One issue that is often unclear in the indemnification section of the merger agreement is whether attorneys’ fees incurred by a buyer related to a claim constitute damages. Most merger agreements are clear that when the buyer controls an indemnifiable third-party dispute, any legal fees reasonably incurred are recoverable from the escrow. However, there are other situations that often are not addressed, such as whether the buyer’s legal fees are recoverable when:
- The shareholder representative controls a third-party claim but the buyer chooses to retain separate counsel.
- The underlying third-party claim has no merit and/or results in no liability.
- There is no dispute over indemnification for a direct claim (e.g., when the parent company has outside counsel submit its claim for indemnification and claims fees for preparation of the claim).
- The claim is not subject to indemnification under the terms of the merger agreement.

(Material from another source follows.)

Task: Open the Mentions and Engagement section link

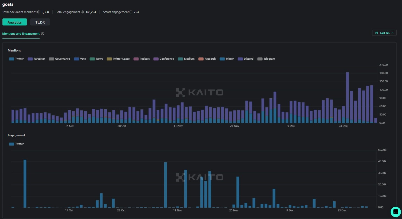Action: 21,34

According to the 2018 SRS Acquiom M&A Claims Study, 20% of all claims relate to the buyer looking to recover fees and expenses incurred in connection with the issue rather than losses related to the issue itself. Therefore, these scenarios are not uncommon. These requests for reimbursement of fees can be difficult for selling shareholders to accept intellectually because shareholders may not understand why they need to pay for an attorney if, for instance, the claim is simply accepted or if no representation or warranty has been breached. In those situations, the sellers will either say that the attorney wasn’t necessary because there was no dispute or there is no indemnifiable issue. Buyers, on the other hand, may assert that they have spent real dollars on a matter related to the merger and should be made whole.
20% of all claims relate to the buyer looking to recover fees and expenses incurred in connection with the issue rather than losses related to the issue itself.

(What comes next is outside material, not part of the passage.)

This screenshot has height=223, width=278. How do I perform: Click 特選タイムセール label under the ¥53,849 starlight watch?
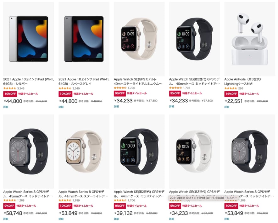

Sellers may also want legal expenses incurred by the shareholder representative to be construed as damages and therefore be paid out of the escrow fund. Absent specific language authorizing these types of payments, buyers will rarely agree, which is why establishing a robust expense fund or clear mechanism for payment of these fees out of escrow is important. If there is a lack of clarity on these issues, it often creates a secondary dispute that could have been avoided by addressing these scenarios in drafting.